* **RECORD EXCERPTS**:
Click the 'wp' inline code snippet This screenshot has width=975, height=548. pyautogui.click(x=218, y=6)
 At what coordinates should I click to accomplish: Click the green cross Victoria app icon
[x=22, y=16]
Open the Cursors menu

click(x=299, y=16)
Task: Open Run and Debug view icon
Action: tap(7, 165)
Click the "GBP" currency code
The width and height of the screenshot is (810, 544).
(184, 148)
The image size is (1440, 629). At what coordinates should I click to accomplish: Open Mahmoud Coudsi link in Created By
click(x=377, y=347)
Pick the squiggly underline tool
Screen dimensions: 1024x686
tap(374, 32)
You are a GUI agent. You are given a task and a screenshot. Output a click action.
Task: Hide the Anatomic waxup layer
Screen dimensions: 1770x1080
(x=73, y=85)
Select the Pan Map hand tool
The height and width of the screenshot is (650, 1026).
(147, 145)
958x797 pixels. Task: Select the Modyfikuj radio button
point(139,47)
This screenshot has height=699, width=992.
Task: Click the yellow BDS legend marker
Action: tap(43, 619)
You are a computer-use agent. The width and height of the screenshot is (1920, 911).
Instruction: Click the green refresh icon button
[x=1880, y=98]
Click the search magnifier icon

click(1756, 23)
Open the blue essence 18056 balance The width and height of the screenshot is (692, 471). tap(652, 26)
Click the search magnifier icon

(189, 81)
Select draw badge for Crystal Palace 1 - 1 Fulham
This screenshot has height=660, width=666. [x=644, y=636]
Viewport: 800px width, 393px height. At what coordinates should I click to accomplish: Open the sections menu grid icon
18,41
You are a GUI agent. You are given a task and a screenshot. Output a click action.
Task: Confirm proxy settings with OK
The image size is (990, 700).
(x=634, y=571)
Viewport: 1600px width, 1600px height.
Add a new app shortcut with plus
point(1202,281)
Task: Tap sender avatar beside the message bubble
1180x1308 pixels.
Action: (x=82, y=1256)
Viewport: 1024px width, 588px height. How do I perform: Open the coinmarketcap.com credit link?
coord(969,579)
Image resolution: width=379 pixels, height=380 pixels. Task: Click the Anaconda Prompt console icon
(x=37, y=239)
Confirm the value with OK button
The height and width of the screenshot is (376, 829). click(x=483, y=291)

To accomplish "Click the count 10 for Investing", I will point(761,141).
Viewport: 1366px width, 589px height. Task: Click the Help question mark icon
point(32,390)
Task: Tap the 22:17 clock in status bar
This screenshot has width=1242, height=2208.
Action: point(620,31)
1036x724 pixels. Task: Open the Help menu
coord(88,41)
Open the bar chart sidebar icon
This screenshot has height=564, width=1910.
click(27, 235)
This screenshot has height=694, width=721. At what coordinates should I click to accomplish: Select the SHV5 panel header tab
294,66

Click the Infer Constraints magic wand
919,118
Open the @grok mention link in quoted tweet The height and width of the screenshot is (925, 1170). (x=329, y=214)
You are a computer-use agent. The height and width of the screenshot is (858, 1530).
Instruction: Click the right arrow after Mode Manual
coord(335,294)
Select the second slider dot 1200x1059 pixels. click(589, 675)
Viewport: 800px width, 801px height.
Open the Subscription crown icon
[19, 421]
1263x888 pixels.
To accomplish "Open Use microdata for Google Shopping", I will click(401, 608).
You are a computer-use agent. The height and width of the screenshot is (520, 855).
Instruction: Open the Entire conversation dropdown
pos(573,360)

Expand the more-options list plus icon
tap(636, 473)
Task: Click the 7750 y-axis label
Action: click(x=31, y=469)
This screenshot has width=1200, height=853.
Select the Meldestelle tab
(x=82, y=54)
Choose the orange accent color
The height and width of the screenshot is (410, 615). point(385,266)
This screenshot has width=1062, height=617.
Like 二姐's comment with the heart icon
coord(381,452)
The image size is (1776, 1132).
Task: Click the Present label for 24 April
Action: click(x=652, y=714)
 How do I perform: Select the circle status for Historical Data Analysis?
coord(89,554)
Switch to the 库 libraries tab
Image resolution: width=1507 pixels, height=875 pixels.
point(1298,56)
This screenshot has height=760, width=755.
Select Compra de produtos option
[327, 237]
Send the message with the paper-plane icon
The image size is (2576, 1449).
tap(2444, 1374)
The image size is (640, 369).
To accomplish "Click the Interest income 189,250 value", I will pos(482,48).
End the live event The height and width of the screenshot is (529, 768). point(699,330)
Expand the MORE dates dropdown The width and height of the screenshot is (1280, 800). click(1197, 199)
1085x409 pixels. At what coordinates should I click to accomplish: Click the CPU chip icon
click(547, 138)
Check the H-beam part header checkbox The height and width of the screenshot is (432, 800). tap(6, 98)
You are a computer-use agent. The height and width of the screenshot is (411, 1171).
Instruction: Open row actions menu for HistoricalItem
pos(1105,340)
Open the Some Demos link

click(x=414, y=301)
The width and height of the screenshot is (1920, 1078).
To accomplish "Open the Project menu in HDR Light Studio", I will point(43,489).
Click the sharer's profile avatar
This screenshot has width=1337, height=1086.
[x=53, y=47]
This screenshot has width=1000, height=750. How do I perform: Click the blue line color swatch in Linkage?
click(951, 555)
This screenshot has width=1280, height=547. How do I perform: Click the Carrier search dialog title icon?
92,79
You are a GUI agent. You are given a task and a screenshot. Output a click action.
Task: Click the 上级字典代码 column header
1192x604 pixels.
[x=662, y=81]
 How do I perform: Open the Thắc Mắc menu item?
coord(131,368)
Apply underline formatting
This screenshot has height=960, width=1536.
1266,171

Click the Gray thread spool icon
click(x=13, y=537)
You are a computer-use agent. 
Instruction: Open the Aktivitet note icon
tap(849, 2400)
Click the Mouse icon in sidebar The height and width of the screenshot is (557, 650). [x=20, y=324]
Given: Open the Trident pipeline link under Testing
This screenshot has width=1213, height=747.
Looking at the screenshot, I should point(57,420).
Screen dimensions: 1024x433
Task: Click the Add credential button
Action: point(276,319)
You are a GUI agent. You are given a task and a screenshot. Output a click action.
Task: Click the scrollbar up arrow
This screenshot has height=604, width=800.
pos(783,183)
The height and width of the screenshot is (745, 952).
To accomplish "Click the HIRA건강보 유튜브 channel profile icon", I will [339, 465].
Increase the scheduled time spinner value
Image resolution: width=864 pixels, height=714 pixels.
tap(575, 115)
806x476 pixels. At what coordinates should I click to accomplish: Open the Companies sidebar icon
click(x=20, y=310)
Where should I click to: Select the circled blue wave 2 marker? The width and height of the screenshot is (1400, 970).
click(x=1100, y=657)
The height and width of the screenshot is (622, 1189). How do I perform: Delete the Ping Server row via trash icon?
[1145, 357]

* **TASK PROMPT**: All that belongs in the answer is the run of lines above from the line containing "This screenshot has height=694, width=721." through the line containing "1263x888 pixels.", exactly as written.

* **TASK RESPONSE**:
This screenshot has height=694, width=721. At what coordinates should I click to accomplish: Select the SHV5 panel header tab
294,66

Click the Infer Constraints magic wand
919,118
Open the @grok mention link in quoted tweet The height and width of the screenshot is (925, 1170). (x=329, y=214)
You are a computer-use agent. The height and width of the screenshot is (858, 1530).
Instruction: Click the right arrow after Mode Manual
coord(335,294)
Select the second slider dot 1200x1059 pixels. click(589, 675)
Viewport: 800px width, 801px height.
Open the Subscription crown icon
[19, 421]
1263x888 pixels.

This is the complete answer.